Recentemente, ela teve uma altercação com o porteiro do edifício. Chegou chorando: “Ele mirô!” Ele mirô!” . O que, diabos isso queria dizer eu não sabia. Ele deu uma olhada  nela? Deu-lhe uma mirada? Com muito custo, fez-se luz. Ele “me irou”. Ele fez raiva nela. Diante disso, ler Guimarães Rosa fica facim facim.
D. Sebastiana dá um livro inteiro de “causos”, mas se as histórias são engraçadas, sem dúvida botam o dedão na ferida. Na ferida da ignorância em que tantos dos nossos irmãos são mantidos pela gulodice dos nossos políticos, que se esbaldam nessa massa de manobra. E haja ignorância para alimentar essa fome!

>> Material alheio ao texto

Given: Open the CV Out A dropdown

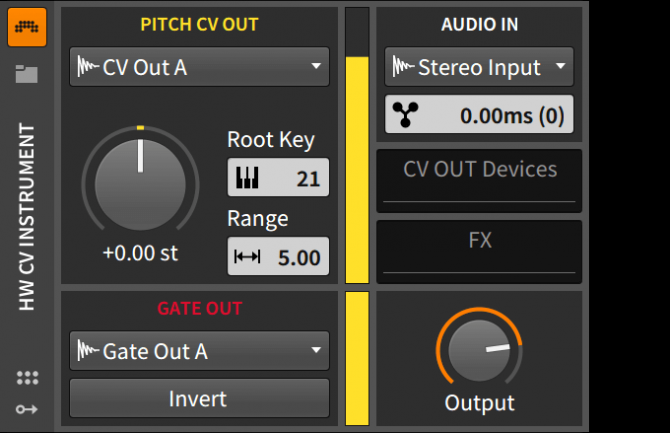Looking at the screenshot, I should tap(199, 68).
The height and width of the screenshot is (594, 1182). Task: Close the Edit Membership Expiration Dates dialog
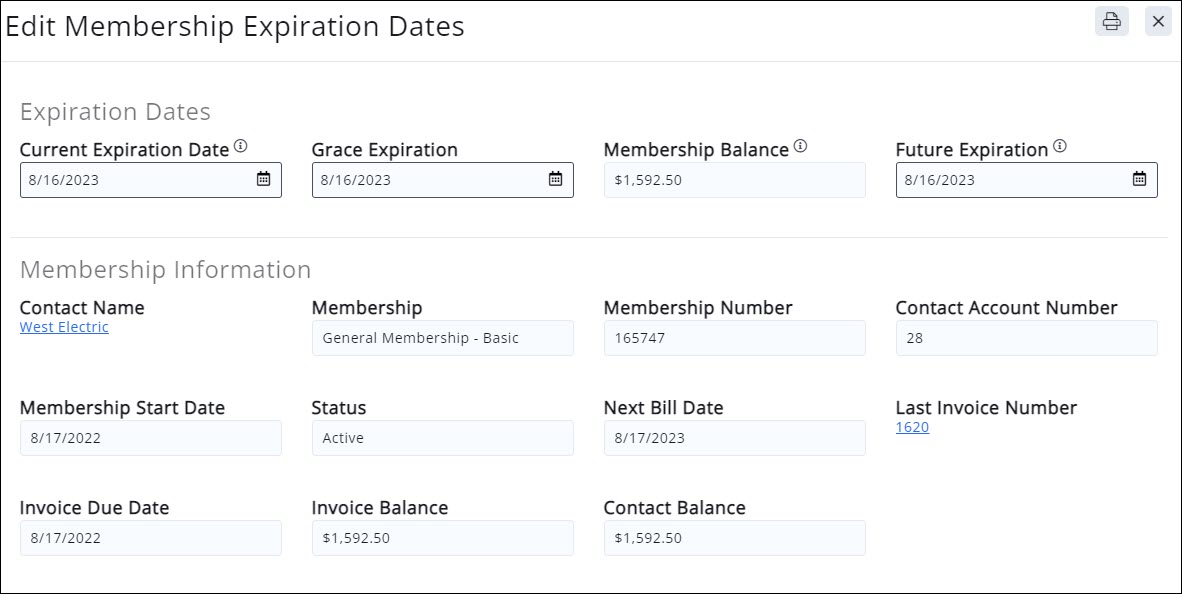[1158, 21]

Já disse e vou repetir o que disse Rubem Braga: “nossos políticos se parecem muito com os elefantes de Uganda, são belos animais, mas comem muito”. Comem até a gente. Se a gente acreditar. E como diz Júlio César “Homines quod volunt credunt” – os homens acreditam no que querem.
Prefiro um lema, que pode não estar na “Bibra”, mas ajuda a enfrentar esse tsunami: “Dum spiro, spero” – Enquanto eu respirar, terei esperanças.